We all know how to dye Easter eggs. I mean, geez, you just have to read the directions on the Paas package, right?!? Hmph.
But some of us aspire to the Sandra Lee brand of semi-homemade, eschewing such blatant ready-made-ness, and will want to dye our eggs without the help of a package. If you're dyeing at home, you can go with food coloring, or go completely crazy and use natural dyes.
Dyeing with food coloring has some benefits because food coloring can make your eggs extremely bright and colorful, like no egg that could come naturally out of a chicken. (Not that anything besides light blue and beige would come out of a chicken anyway.) I mean, haven't you seen the magic of 1 oz. of red food coloring in a red velvet cake?To dye with food coloring, start with hard boiled eggs.
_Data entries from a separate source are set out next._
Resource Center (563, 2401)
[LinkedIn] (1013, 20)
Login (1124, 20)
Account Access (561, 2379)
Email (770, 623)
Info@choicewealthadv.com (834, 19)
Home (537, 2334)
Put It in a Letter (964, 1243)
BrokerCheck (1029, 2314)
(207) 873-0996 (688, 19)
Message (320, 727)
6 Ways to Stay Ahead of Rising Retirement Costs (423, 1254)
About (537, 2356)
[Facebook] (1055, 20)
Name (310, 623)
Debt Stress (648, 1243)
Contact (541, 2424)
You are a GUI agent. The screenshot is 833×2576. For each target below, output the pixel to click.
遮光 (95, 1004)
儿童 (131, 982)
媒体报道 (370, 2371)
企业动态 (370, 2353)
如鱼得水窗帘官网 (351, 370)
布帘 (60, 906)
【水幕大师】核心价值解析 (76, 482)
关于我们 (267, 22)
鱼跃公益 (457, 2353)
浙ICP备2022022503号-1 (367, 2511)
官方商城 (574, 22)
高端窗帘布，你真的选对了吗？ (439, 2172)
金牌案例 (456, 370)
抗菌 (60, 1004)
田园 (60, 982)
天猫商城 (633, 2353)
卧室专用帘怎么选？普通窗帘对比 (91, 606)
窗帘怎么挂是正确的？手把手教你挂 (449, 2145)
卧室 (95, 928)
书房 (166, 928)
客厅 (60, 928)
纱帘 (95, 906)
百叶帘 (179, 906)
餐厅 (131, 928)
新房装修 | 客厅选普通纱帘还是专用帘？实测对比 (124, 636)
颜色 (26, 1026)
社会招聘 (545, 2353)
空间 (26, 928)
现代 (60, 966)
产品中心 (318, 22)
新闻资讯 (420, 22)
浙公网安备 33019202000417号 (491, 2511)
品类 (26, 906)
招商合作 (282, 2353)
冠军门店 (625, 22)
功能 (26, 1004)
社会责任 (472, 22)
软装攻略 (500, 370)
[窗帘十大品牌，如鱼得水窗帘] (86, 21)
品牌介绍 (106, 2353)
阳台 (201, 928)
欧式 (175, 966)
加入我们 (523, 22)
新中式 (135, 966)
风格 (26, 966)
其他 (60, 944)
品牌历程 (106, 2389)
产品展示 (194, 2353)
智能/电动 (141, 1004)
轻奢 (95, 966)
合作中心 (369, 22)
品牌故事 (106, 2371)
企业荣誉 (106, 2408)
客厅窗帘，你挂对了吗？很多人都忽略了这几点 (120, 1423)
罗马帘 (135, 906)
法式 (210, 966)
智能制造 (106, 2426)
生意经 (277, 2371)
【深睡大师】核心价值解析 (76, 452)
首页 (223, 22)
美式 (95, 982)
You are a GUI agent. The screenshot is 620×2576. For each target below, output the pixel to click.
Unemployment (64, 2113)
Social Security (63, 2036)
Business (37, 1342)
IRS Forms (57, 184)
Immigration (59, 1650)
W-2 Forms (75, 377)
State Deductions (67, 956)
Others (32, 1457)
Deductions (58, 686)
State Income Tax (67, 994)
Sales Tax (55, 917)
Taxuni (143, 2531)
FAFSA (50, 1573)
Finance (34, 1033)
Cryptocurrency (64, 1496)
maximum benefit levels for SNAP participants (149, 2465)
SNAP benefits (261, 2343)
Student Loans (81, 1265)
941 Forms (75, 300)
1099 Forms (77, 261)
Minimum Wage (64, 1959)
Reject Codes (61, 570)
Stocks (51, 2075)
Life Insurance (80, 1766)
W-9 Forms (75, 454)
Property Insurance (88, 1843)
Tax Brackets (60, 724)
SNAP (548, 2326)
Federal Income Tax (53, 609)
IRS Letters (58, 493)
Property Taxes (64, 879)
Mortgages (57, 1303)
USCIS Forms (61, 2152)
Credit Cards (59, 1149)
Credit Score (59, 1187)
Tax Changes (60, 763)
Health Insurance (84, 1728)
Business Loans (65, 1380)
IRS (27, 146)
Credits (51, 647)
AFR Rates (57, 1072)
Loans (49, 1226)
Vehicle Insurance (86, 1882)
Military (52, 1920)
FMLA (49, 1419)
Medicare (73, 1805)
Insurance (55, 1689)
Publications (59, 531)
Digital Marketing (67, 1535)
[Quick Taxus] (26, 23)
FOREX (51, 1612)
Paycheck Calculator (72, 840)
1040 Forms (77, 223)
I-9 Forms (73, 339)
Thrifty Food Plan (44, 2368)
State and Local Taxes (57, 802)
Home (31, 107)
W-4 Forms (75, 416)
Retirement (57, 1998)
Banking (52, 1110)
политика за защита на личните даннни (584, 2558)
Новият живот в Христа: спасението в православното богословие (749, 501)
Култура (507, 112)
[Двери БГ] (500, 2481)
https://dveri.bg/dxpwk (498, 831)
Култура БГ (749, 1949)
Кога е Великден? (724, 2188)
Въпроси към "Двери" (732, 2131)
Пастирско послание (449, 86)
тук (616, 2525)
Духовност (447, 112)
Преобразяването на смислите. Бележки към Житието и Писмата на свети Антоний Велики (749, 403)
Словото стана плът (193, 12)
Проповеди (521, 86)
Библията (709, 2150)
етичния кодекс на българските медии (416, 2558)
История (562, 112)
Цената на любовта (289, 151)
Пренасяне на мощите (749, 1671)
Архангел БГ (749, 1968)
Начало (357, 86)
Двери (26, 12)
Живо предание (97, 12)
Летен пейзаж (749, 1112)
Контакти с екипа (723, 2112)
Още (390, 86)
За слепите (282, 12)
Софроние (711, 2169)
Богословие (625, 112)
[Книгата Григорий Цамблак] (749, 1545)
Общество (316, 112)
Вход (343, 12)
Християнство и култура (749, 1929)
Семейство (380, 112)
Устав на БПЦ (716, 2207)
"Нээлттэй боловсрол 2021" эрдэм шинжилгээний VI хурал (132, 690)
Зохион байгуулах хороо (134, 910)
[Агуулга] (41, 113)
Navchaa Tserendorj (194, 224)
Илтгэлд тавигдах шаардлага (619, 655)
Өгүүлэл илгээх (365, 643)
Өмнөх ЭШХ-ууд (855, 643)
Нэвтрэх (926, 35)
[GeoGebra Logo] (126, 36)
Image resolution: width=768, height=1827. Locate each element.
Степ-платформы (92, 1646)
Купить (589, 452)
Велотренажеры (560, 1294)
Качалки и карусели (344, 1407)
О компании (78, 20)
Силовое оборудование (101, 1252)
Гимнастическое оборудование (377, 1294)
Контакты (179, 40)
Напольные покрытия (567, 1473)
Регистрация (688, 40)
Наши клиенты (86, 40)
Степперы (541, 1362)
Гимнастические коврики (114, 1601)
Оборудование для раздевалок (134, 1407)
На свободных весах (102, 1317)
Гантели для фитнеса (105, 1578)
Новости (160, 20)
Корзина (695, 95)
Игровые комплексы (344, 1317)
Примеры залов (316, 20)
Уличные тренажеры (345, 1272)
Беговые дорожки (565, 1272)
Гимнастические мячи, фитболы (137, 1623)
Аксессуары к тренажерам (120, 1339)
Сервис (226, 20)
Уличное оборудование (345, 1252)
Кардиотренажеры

For every 1 c. of hot water, add 1/2 tsp. plain white vinegar, and drops of food coloring to the color intensity your desire. Be miserly with your drops. One drop of red food coloring can go a long way. By the way, in case you're not familiar with the Roy G. Biv, red and yellow make orange, yellow and blue make green (but you should know that from Ziploc!), red and blue make purple. Mix them all together and you get "mud."
Natural dyes are where Easter egg dyeing gets fun and interesting. Think of every food stain you've ever made on your crisp white linen shirt. Though most of us are used to dyeing eggs that have already been hard-boiled, particularly useful when making this a kids' activity, dyeing with natural dyes works better when the dye is allowed to boil with the eggs as they are cooking. It makes the dyes a deeper color, and is faster than waiting for the eggs to pick up the dye in a refrigerator overnight. However, it doesn't have to be done this way, though there are a few natural items that do require boiling regardless.
To dye Easter eggs naturally, place eggs in a single layer in the bottom of a pan. Fill with water to just cover the eggs, and try to estimate about how much water you added. For each 1 c. of water, add 1 tsp. white vinegar. Add the food/dye (listed below), bring the pot to a boil, then reduce to a very very gentle simmer, just as you would to make regular hard-boiled eggs. Cook the eggs and dye this way for 15 minutes. Remove the eggs to dry. If you want the eggs to be a darker, deeper color, replace the eggs in the dye/water and let sit (off the heat) until the eggs reach the desired intensity. Just be forewarned that cooking with the dye means you may cook the eggs for longer than you normally would for a regular boiled egg, which might make them not so delicious for an egg salad sandwich afterwards.
If you're doing it with already hard-boiled eggs, just use the same ratios of water and vinegar, the dye, and let the eggs sit until they color.
- Lavender: purple grape juice, violet blossoms
- Violet/Blue: violet blossoms, or a few skins of red onions (these have to be boiled)
- Blue: blueberries, red cabbage leaves (must be boiled), or purple grape juice
- Green: spinach leaves (must be boiled)
- Green/ Yellow : boiled with peels of a Yellow Delicious apple
- Yellow: boiled with orange or lemon peels, carrot tops, celery seed, ground cumin, or ground turmeric
- Orange: boiled with paprika
- Brown: very strong coffee, instant coffee, boiled with black walnut shells
- Orange/Yellow: boiled with yellow onion skins
- Pink: beets, cranberries, cranberry juice, raspberries, red grape juice, juice from pickled beets
- Red: boiled with red onion skins
I can only imagine that dipping your eggs into a Cabernet Sauvignon would dye it a deep, delicious wine-y red, but I haven't tried it.